Playboy became involved, and then Hollywood  über producers  Peter Guber and Jon Peters. Giorgio Moroder, who had done the score for Flashdance, oversaw creation of the music. Fabled MGM, home to the likes of Clark Gable and Judy Garland, agreed to release the picture (Robert says there is a great story surrounding how he convinced MGM to take the movie, but I have yet to hear it).


Music scenes were reshot to provide more production value (Dane says only one additional sequence was actually filmed). Robert spoke of Heavenly Bodies as a “Cinderella story.” There were predictions the movie would do twelve million dollars on its opening weekend–a huge figure at the time.


There was only problem with all these high-powered producers and big studios and growing expectations–at the end of it all there was still only this minuscule TV movie shot on a shoestring budget (Robert says $900,000). All the talk in the world could not transform the sow’s ear into a silk purse.


That became evident when Heavenly Bodies, starring a then-unknown Cynthia Dale (she has gone on to  better things), opened in the midst of a howling blizzard in February, 1984.


And bombed.


Robert, who had so artfully created something out of not much of anything, and pushed the movie higher than anyone ever expected it could  go, could not in the end convince an audience to see the movie.


For me, Heavenly Bodies quickly turned into a nightmare. By that time I had become the movie critic for the Toronto Star, Canada’s largest newspaper. Naively, I figured everyone would react to my involvement with an understanding sense of humor.


I should have known better.


You would think I had been defrauding widows and orphans of their life savings  the way my fellow critics tore into me.


I remember gathering my family and the dog in front of the television set on the Friday evening Heavenly Bodies opened. Critic Leonard Maltin was reviewing the movie on Entertainment Tonight.


At the end of his lacerating review, his eyes grew large with surprise. “What’s more,” he reported, “it turns out that one of the writers is a movie critic. Well, here’s a piece of advice.” He leaned toward the camera and seemed to speak to me personally: “Don’t give up your day job.” I looked around. Only the dog was still in the room.

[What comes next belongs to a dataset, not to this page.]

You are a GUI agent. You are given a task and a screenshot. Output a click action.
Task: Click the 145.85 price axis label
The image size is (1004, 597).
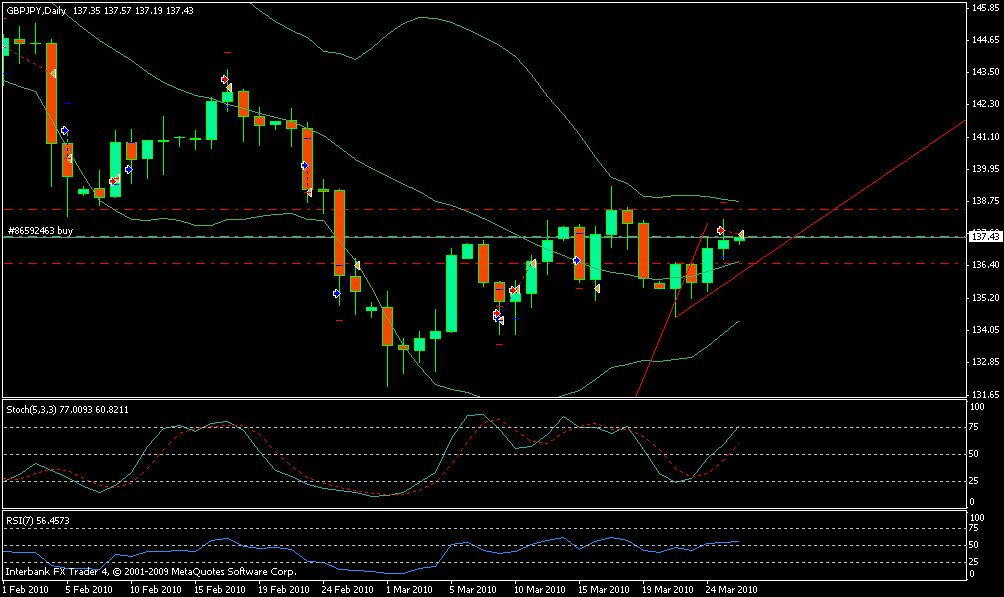985,8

In the years that followed, I tried in vain to shake off the shadow of Heavenly Bodies–not helped by the fact that the box office bomb went on to become a huge success on video.


Divorced, fed up with Toronto, and having left the Star, I fled to Los Angeles to finish writing a book – and, in my mind at least, to make a new start. Finally, I had escaped my past. I felt calm and at peace as I settled in that first evening in my new apartment. I turned on the television set and – literally this is true – there on the screen was Heavenly Bodies. I could run but I could not hide from that movie.


Splice is a much better and more ambitious film than Heavenly Bodies. Nonetheless, it suffered a similar box office fate when it was released in the summer of 2009. You hope against hope with these things even when you know you shouldn’t, and when it doesn’t pan out, it’s devastating.


Despite all the hoopla around the Toronto International Film festival this week, the hard reality is that most Canadian films are lucky to open in one theatre, never mind a thousand.


Given the state of Hollywood, it’s highly unlikely a major studio would ever take a chance on a small Canadian movie like Heavenly Bodies or Splice and give it a wide release.


Meanwhile, Flashdance, the movie that inspired Heavenly Bodies, is headed for the Broadway stage. Can a Heavenly Bodies musical be far behind? I would say that’s impossible.


But then, as I have already demonstrated, I should know better.